そのヒントはシーズンオフの自主トレにあった。エースとしてチームを牽引してきた前田健太とのキャッチボール、彼は多くのことを感じ取った。
「真っ直ぐを投げるときの、指のかかり方をアドバイスしてもらいました。僕は、良いときと悪いときの指のかかりが違っていました。しっかりとした、強いリリースポイントです。マエケンさんが、一球ごとに声を掛けてくれて、感覚がつかめるようになっていきました」
春季キャンプ、戸田は好調をキープしながらも、指のマメをつぶしてしまい、開幕一軍争いから離脱した。そこからフォームも崩してしまい、一軍に復帰できたのは、開幕から1カ月後であった。

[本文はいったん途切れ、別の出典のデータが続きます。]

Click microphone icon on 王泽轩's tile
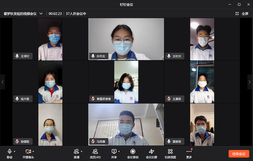 point(17,56)
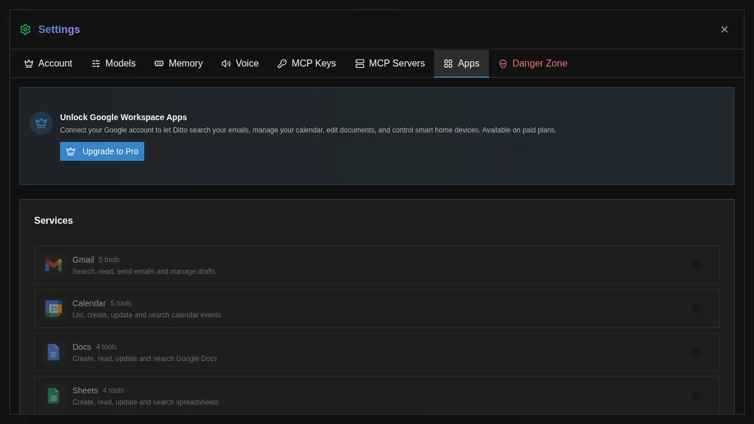Screen dimensions: 754x424
Task: Switch to the Models tab
Action: coord(114,64)
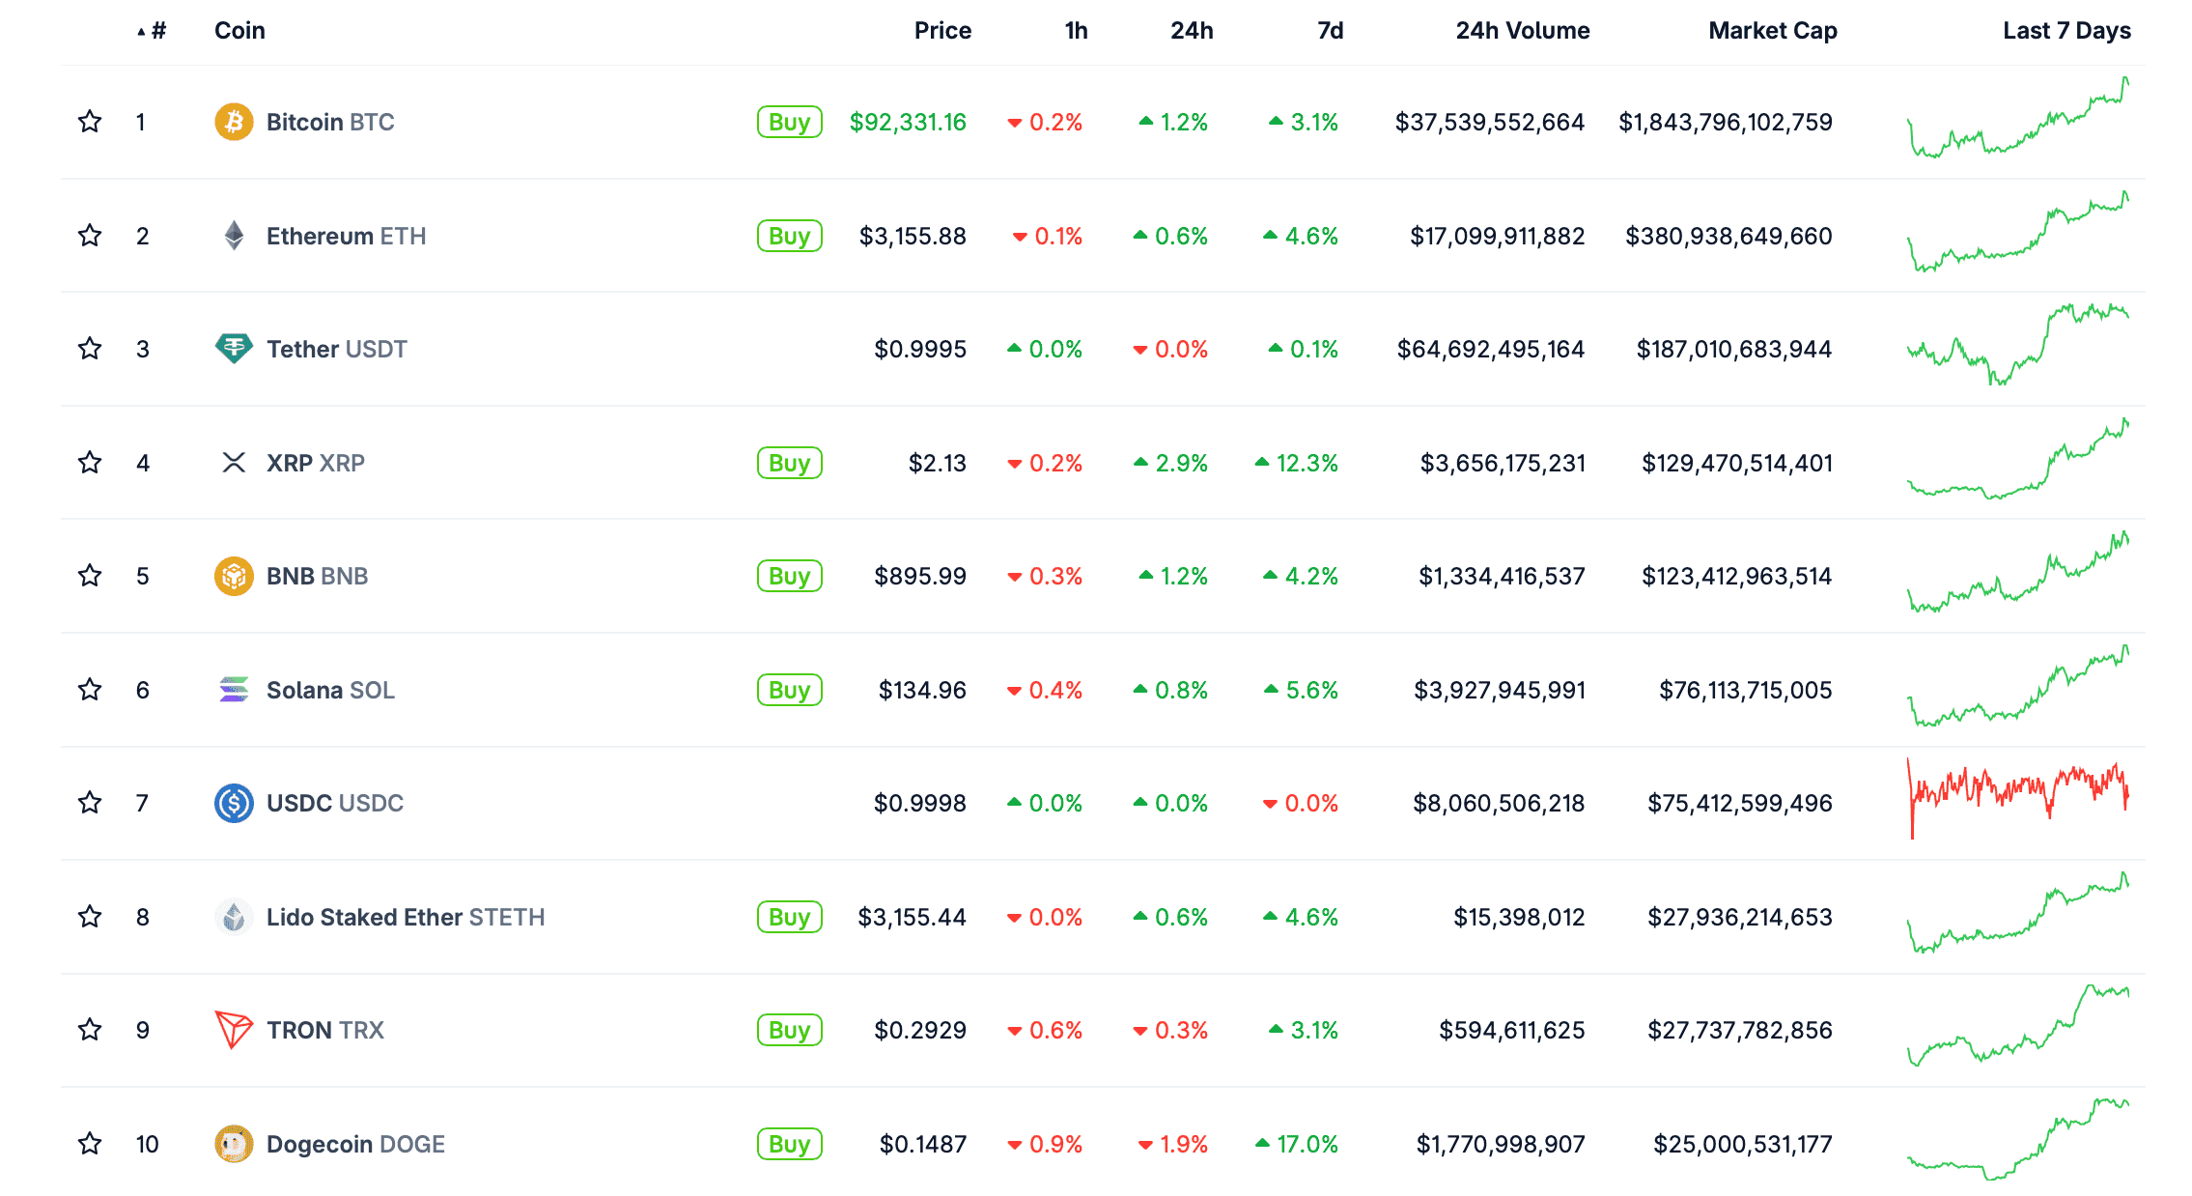Click the Solana logo icon

234,690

彼は、その悔しさを無駄にはしない。むしろ、今後のための経験としても捉えている。
「指へのボールのかかり方が良くなったことも関係していると思います。しかし、もう少し普段のケアをしっかりしていれば、指の負担も違っていたはずです。ケアもしながら、全てが指の先に力が伝わるフォームを目指していきたいです」
一軍復帰から1カ月、すでにフル回転の活躍である。5月13日のドラゴンズ戦で今季初先発をすれば、1週間後のタイガース戦では延長12回に登板し、プロ初セーブもマークした。
「左投手は数が少ないだけに、右投手よりもチャンスは多くあると思います。しっかり自分のものにしていきたいです」
6月10日に23歳を迎える左腕は、台頭を望まれる若手というだけではない。チームへの責任感もみなぎっている。
「(左投手がチームにいない)とか言われたくはありません。そのためにも頑張っていきたいです」
開幕から好調のカープ。若き左腕の台頭は、チームを25年ぶり悲願の優勝へと加速させるはずである。